* **ASSIGNMENT**
Every line below between the line holding "[Four 7-Segment Daughter" and the line holding "[Zeige Bild 5 von 7] (170, 290)", inclusive, should be repeated exactly, and all other lines omitted.

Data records

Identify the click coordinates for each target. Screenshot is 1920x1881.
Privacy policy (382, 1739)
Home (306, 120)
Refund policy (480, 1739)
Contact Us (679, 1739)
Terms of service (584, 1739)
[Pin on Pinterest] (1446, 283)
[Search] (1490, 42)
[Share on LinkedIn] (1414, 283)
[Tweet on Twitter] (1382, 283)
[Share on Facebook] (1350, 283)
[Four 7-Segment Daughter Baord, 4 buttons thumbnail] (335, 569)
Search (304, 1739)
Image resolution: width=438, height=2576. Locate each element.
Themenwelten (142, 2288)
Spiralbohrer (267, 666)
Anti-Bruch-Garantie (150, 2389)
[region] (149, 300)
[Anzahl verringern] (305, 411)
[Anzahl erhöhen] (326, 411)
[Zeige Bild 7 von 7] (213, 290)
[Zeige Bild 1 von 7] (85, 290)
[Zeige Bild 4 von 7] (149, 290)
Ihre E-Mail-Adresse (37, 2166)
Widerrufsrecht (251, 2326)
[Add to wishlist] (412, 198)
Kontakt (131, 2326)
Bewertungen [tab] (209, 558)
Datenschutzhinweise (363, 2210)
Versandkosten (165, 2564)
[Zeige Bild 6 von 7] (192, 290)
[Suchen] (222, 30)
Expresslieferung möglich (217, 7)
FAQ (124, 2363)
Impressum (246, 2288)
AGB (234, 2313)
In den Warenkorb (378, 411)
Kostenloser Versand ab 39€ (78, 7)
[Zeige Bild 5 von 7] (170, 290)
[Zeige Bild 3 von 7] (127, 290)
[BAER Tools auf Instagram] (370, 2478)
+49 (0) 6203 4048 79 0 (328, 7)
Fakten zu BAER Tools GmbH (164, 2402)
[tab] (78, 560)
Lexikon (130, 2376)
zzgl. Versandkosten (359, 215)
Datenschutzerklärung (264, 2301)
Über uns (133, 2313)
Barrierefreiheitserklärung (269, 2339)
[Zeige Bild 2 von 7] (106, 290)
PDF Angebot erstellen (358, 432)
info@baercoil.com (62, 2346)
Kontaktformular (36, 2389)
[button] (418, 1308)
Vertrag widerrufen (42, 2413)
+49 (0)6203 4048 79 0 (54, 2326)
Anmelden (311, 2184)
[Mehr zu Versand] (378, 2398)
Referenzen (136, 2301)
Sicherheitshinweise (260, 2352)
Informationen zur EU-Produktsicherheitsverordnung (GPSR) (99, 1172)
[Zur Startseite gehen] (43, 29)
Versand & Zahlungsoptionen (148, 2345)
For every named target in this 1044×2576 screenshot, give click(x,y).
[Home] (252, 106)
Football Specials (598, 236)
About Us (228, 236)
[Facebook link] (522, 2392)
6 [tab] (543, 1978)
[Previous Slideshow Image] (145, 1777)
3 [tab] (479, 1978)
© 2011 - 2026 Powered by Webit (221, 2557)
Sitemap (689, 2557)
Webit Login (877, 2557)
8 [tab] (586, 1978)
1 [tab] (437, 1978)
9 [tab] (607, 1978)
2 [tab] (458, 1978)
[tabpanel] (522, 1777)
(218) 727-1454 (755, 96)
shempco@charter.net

* **EXPECTED ANSWER**
[Four 7-Segment Daughter Baord, 4 buttons thumbnail] (335, 569)
Search (304, 1739)
Image resolution: width=438, height=2576. Locate each element.
Themenwelten (142, 2288)
Spiralbohrer (267, 666)
Anti-Bruch-Garantie (150, 2389)
[region] (149, 300)
[Anzahl verringern] (305, 411)
[Anzahl erhöhen] (326, 411)
[Zeige Bild 7 von 7] (213, 290)
[Zeige Bild 1 von 7] (85, 290)
[Zeige Bild 4 von 7] (149, 290)
Ihre E-Mail-Adresse (37, 2166)
Widerrufsrecht (251, 2326)
[Add to wishlist] (412, 198)
Kontakt (131, 2326)
Bewertungen [tab] (209, 558)
Datenschutzhinweise (363, 2210)
Versandkosten (165, 2564)
[Zeige Bild 6 von 7] (192, 290)
[Suchen] (222, 30)
Expresslieferung möglich (217, 7)
FAQ (124, 2363)
Impressum (246, 2288)
AGB (234, 2313)
In den Warenkorb (378, 411)
Kostenloser Versand ab 39€ (78, 7)
[Zeige Bild 5 von 7] (170, 290)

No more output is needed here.